[REQUIRED WORK]
1. Transcribe the passage from the sexual health clinician interview, starting at the words "Monica chats to" and ending after "to become one?".
2. According to the sexual health clinician interview, why did Monica Owlad complete two graduate diplomas in Melbourne? Answer in one to three sentences.
3. Continue the interview with the sexual health clinician after its final sentence.

[TEXT SEGMENT]
○ ○ ○ ○

In conversation with a Sexual Health Clinician

Registered midwife Monica Owlad works in the field of sexual health.

Sexual Health Clinician Monica Owlad is a registered midwife working in the field of sexual health. Based within Healesville Hospital and Yarra Valley Health’s community health services, Monica provides direct care to women, including people who identify as transgender men.

Her scope of practice includes providing routine cervical screening tests, education on contraception, sexual health education, breast health education, and education on pelvic floor training and sexually transmissible infection screenings. As part of her role, she receives support from GP clinic doctors when referring symptomatic patients for review and diagnosis.

Monica chats to the ANMJ about how she landed in the field of sexual health and why she loves the job.

What inspired you to pursue midwifery, and then specialise in sexual health?

I completed my first degree, the Bachelor of Midwifery, in the Middle East. From the early days, I knew there was more to it than just helping women deliver babies.

Human fertility has always fascinated me, hence, I studied two graduate diplomas in sexual and reproductive science and sexual health in Melbourne.

Empowering women has always been one of my main motivations throughout my career. I believe supporting the community to understand and access their reproductive rights is a basic human right.

What does a Sexual Health/Women’s Health Clinician do and what education do you have to undertake to become one?

A women’s health clinician provides care and education to women in the community across a wide range of areas. This includes routine cervical screening tests, pregnancy testing and options counselling, breast health information, family planning and contraception information, menopause information, STI screening, and sexual health education geared at young adults.

I am a registered midwife, have a Master’s Degree in Public Health, and a postgraduate degree in Sexual and Reproductive Health. I am an accredited cervical screening provider with Cancer Council Victoria, and also have a Certificate for Blood Borne Viruses (HIV) to support work with people living with viral hepatitis and/or HIV.

Take us through a typical day on the job

Since COVID-19, I have been offering both face-to-face and telehealth consultations to my patients.

○ ○ ○ ○

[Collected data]

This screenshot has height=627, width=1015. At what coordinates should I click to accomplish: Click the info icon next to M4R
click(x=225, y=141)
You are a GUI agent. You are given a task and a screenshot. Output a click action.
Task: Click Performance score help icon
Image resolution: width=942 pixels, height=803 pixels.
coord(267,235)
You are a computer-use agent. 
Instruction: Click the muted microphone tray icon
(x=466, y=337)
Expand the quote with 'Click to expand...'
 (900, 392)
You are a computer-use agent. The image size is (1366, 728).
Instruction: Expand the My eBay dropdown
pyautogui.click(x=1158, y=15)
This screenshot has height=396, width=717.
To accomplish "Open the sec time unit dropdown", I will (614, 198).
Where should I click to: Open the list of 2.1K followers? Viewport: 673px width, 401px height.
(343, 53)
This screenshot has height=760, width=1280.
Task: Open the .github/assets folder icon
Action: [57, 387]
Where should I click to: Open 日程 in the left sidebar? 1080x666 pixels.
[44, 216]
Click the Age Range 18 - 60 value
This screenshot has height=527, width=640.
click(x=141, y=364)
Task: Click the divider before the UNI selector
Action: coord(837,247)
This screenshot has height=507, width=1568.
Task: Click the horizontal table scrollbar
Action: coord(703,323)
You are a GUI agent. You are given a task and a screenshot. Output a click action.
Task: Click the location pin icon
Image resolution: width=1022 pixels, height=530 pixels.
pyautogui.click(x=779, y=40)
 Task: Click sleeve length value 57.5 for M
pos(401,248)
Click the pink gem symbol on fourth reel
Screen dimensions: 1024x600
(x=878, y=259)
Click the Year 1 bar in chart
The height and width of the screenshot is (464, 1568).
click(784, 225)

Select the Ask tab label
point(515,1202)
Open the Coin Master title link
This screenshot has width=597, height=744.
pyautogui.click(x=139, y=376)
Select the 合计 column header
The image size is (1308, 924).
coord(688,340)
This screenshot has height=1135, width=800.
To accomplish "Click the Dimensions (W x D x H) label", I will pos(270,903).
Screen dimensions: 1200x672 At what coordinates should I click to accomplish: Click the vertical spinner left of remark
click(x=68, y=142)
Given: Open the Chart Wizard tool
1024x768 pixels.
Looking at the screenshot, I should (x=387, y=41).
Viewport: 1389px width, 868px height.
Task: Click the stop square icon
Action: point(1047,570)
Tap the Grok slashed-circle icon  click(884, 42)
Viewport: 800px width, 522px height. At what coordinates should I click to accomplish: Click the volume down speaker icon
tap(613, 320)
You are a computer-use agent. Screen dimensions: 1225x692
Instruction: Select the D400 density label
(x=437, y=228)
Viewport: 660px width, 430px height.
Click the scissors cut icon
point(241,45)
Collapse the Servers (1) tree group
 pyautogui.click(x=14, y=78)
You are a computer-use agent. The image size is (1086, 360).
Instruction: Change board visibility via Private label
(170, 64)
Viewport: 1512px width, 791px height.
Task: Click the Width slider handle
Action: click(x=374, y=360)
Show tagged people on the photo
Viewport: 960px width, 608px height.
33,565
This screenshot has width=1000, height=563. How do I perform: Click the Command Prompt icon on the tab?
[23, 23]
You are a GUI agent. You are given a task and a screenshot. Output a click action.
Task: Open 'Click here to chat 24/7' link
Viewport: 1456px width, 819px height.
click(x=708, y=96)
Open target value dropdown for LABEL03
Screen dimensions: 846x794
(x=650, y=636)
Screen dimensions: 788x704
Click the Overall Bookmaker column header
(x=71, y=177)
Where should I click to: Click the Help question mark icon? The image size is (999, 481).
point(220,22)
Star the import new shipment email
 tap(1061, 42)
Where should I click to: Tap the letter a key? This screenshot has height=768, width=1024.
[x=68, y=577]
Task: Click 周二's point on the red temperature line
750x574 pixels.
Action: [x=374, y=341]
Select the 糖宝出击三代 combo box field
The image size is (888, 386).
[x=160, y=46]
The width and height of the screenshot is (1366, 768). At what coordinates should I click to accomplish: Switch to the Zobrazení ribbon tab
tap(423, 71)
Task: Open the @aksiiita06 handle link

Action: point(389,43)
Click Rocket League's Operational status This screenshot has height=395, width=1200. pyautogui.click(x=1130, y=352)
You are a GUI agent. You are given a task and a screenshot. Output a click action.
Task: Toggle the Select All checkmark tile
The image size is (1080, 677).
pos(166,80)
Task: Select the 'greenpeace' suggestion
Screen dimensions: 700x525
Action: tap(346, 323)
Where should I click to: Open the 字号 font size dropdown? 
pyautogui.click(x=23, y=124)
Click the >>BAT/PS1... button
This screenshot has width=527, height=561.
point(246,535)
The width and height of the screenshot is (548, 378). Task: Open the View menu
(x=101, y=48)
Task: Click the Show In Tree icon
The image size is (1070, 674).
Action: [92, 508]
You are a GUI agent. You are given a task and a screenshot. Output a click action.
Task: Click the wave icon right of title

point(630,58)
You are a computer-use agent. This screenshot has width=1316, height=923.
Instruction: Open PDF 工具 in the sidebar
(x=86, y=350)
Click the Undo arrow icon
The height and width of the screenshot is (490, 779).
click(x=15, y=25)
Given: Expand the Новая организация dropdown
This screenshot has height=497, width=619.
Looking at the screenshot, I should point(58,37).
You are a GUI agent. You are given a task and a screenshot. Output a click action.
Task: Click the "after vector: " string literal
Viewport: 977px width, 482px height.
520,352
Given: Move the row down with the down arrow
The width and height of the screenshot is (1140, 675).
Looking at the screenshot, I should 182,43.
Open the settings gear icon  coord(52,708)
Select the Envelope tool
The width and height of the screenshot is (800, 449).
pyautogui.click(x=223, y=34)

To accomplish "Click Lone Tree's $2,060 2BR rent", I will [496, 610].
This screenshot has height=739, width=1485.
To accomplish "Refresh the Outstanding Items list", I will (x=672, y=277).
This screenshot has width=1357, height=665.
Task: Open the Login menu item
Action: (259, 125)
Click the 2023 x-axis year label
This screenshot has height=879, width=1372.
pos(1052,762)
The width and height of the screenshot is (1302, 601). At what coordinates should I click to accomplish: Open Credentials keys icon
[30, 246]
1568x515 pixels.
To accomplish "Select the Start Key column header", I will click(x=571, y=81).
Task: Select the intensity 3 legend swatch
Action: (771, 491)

○ ○ ○ ○

[RESPONSE LIST]
1.
Monica chats to the ANMJ about how she landed in the field of sexual health and why she loves the job.

What inspired you to pursue midwifery, and then specialise in sexual health?

I completed my first degree, the Bachelor of Midwifery, in the Middle East. From the early days, I knew there was more to it than just helping women deliver babies.

Human fertility has always fascinated me, hence, I studied two graduate diplomas in sexual and reproductive science and sexual health in Melbourne.

Empowering women has always been one of my main motivations throughout my career. I believe supporting the community to understand and access their reproductive rights is a basic human right.

What does a Sexual Health/Women’s Health Clinician do and what education do you have to undertake to become one?

2. Monica Owlad completed graduate diplomas in sexual and reproductive science and in sexual health because human fertility has always fascinated her.

3.
Women present as self-referred, or are referred by their GP for cervical screening tests, contraception advice and breast health checks.

Women who prefer to be examined by a woman attend our Women’s Health Clinic when they display vaginal symptoms, which can include any abnormal discharge, pain during sex, or post-menopausal symptoms. Clients with vaginal infections are managed in partnership with our GP clinic and doctors.

What traits do you need to be a good Sexual Health Clinician?

Compassion is important when working with the community. For women’s health in particular, I believe openness and a positive outlook can go a long way in supporting clients.

Women who present to the clinic sometimes have underlying emotional and psychological issues. We respect gender diversity for individuals, remain non-judgmental, and provide care to all.

What is the most rewarding part of your job?

When I see a mother bring her young daughter in for contraception advice, or STI screenings, I know that I have done my part in educating this mother about how we, as women, should look after ourselves, and our families.

What are some misconceptions about sexual health/women’s health?

People think the women’s health clinic is only for women but we welcome transgender men and transgender women, who receive hormonal therapies.

Further, when I consult with women, we discuss sexuality and other issues that emerge, which may include men’s health as well.

What advice do you have for students or new graduates considering a career in this field?

Experience and education go hand in hand. Gaining experience in hospitals before pursuing a specialty is critical. This is the only way, in my view, that you get exposed to other fields, which may shape your career.

Attend women’s health and sexual health conferences, webinars and university discussions. This will improve your understanding of what to expect when working in the field.

What’s in store for the future?

I am currently working on a few research studies with Monash University at the Melbourne Sexual Health Centre.

I am considering studying my PhD in the area of women’s and reproductive health in the future, and currently undertaking a counselling diploma to help support my clients on a daily basis.

This will improve the quality of the consultations I have with my clients, as well as the referral process as required.